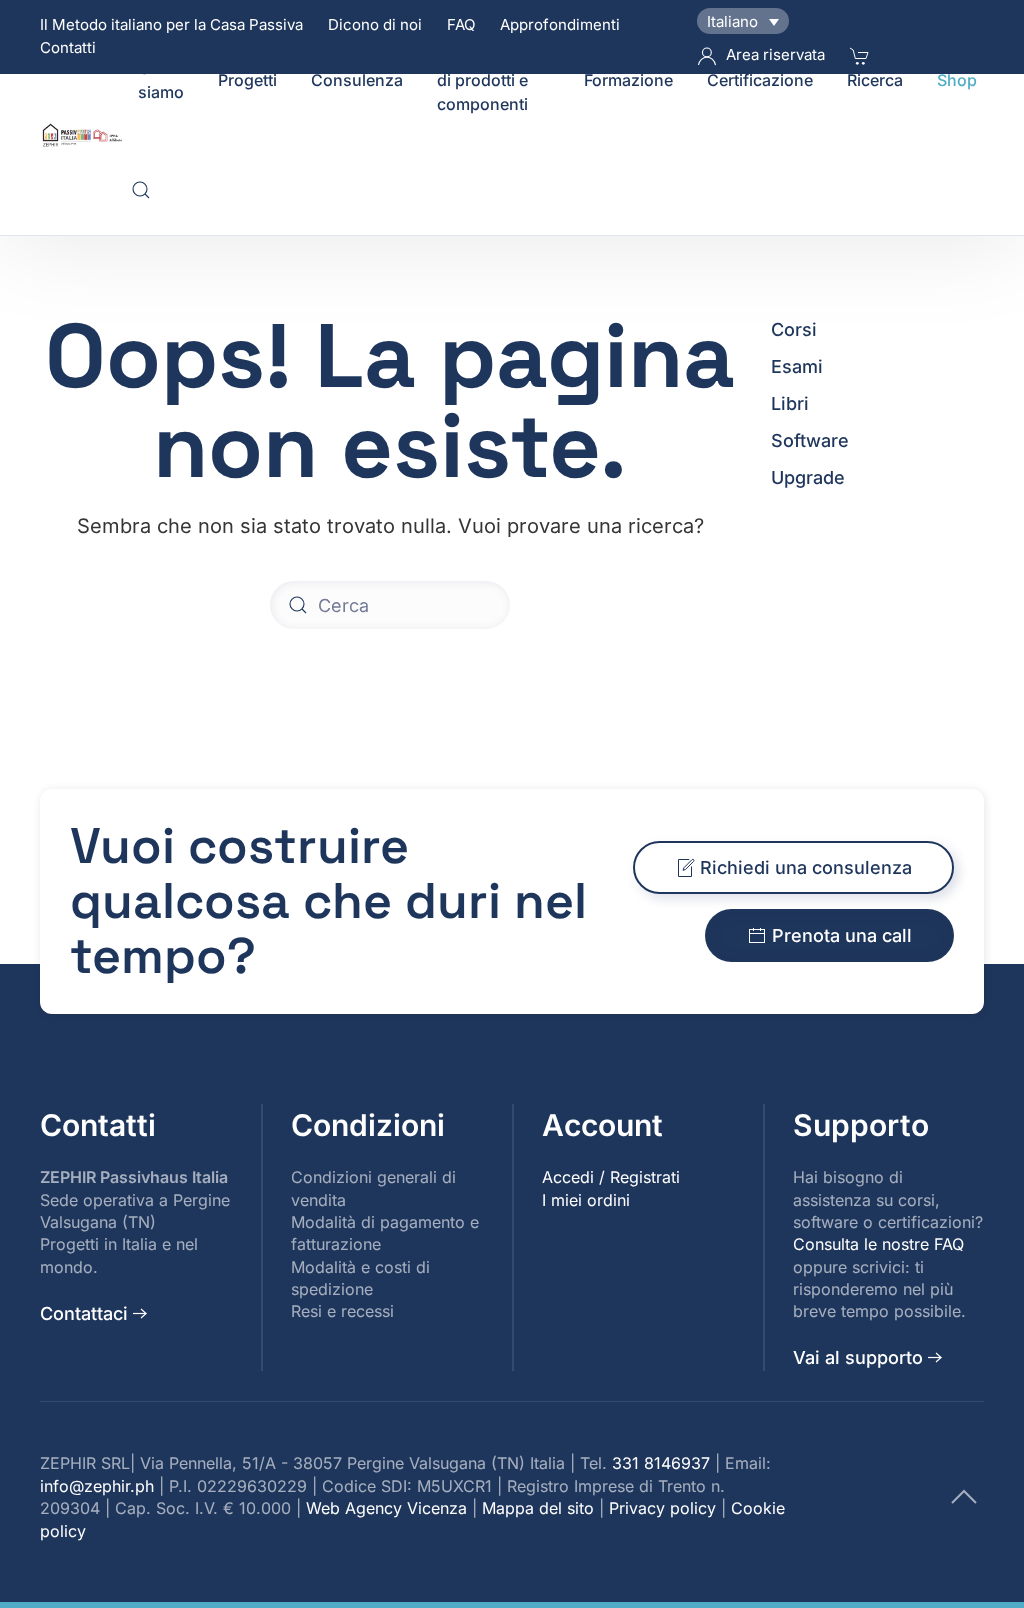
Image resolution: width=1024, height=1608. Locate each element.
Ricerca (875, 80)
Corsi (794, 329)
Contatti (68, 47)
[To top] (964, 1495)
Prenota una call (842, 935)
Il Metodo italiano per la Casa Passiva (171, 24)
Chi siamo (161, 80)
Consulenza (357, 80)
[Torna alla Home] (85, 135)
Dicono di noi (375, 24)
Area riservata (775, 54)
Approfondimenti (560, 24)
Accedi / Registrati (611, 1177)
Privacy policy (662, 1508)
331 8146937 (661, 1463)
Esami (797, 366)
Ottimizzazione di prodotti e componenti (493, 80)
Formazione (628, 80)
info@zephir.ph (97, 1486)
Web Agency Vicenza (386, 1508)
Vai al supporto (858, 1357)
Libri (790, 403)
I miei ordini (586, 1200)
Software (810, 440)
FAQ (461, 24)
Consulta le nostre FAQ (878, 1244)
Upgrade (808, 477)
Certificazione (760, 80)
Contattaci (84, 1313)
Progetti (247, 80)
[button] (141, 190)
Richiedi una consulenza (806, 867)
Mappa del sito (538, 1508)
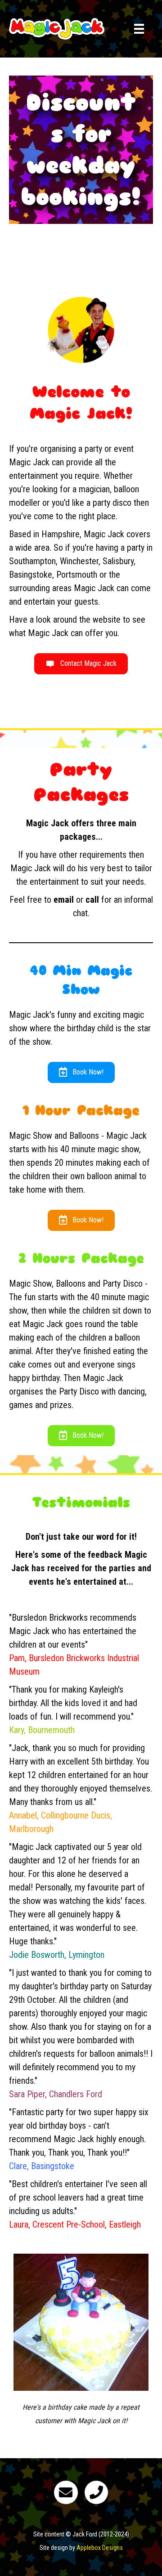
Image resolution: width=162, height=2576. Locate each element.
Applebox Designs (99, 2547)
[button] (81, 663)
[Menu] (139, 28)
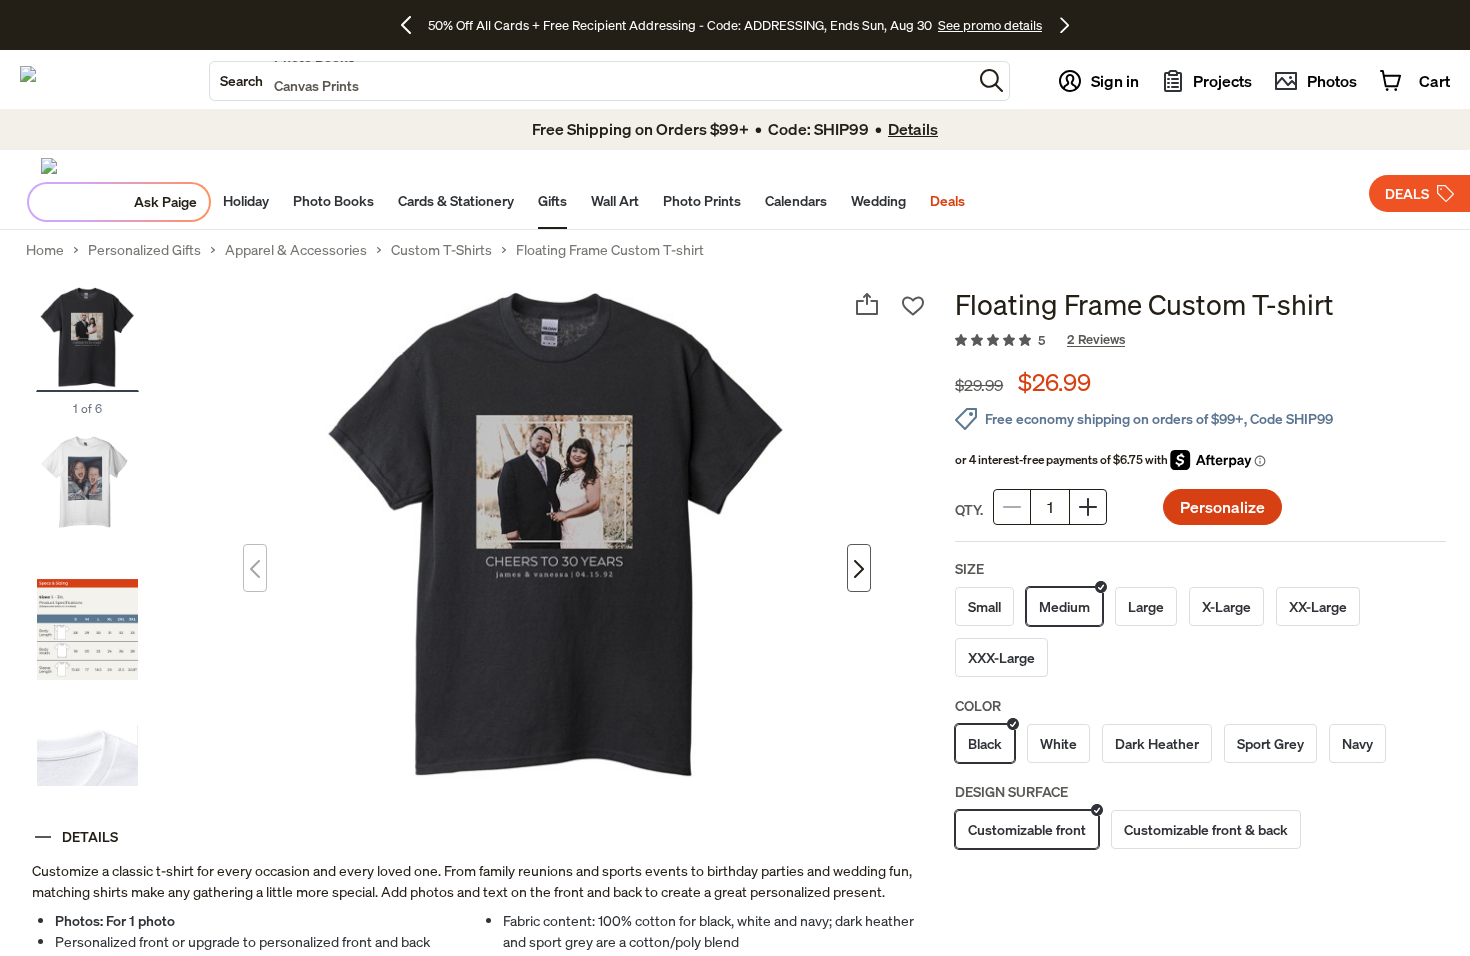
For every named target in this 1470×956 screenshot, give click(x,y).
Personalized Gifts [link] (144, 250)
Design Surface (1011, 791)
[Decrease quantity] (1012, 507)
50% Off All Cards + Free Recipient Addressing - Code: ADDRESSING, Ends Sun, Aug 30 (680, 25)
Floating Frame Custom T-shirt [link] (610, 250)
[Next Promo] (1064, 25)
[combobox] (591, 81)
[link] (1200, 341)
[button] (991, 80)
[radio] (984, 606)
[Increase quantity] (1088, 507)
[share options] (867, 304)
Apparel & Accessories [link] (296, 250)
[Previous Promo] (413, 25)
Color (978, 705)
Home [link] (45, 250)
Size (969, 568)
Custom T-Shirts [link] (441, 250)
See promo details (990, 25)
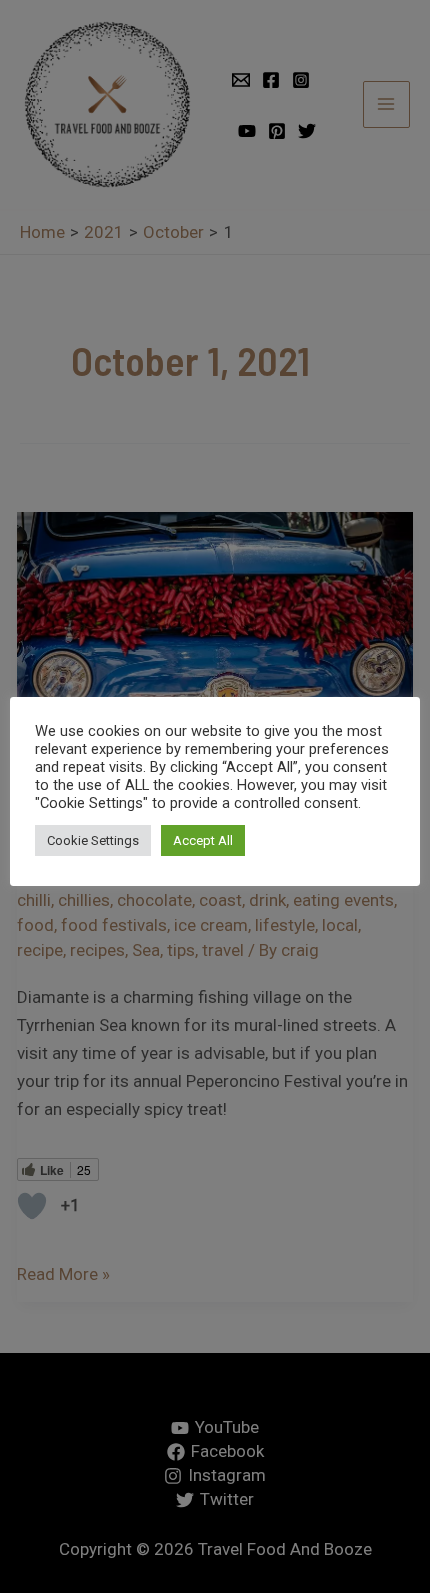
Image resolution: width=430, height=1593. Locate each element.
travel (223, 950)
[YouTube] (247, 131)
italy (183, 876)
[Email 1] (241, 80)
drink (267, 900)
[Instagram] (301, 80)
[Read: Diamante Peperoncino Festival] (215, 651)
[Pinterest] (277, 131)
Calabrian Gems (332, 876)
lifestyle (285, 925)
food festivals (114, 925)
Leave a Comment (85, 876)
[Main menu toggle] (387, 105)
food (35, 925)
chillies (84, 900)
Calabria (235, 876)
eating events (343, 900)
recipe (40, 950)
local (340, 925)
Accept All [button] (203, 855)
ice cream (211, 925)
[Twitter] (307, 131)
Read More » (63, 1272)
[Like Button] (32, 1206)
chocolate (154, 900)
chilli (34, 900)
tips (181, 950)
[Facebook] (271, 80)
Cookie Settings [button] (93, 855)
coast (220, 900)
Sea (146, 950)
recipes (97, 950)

• • •

Write out again, exactly, the lines from the one holding "[Email 1] (241, 80)" through the end of the listing, with both ends included.

▶ **RESULT OF THE TASK**:
[Email 1] (241, 80)
drink (267, 900)
[Instagram] (301, 80)
[Read: Diamante Peperoncino Festival] (215, 651)
[Pinterest] (277, 131)
Calabrian Gems (332, 876)
lifestyle (285, 925)
food festivals (114, 925)
Leave a Comment (85, 876)
[Main menu toggle] (387, 105)
food (35, 925)
chillies (84, 900)
Calabria (235, 876)
eating events (343, 900)
recipe (40, 950)
local (340, 925)
Accept All [button] (203, 855)
ice cream (211, 925)
[Twitter] (307, 131)
Read More » (63, 1272)
[Like Button] (32, 1206)
chocolate (154, 900)
chilli (34, 900)
tips (181, 950)
[Facebook] (271, 80)
Cookie Settings [button] (93, 855)
coast (220, 900)
Sea (146, 950)
recipes (97, 950)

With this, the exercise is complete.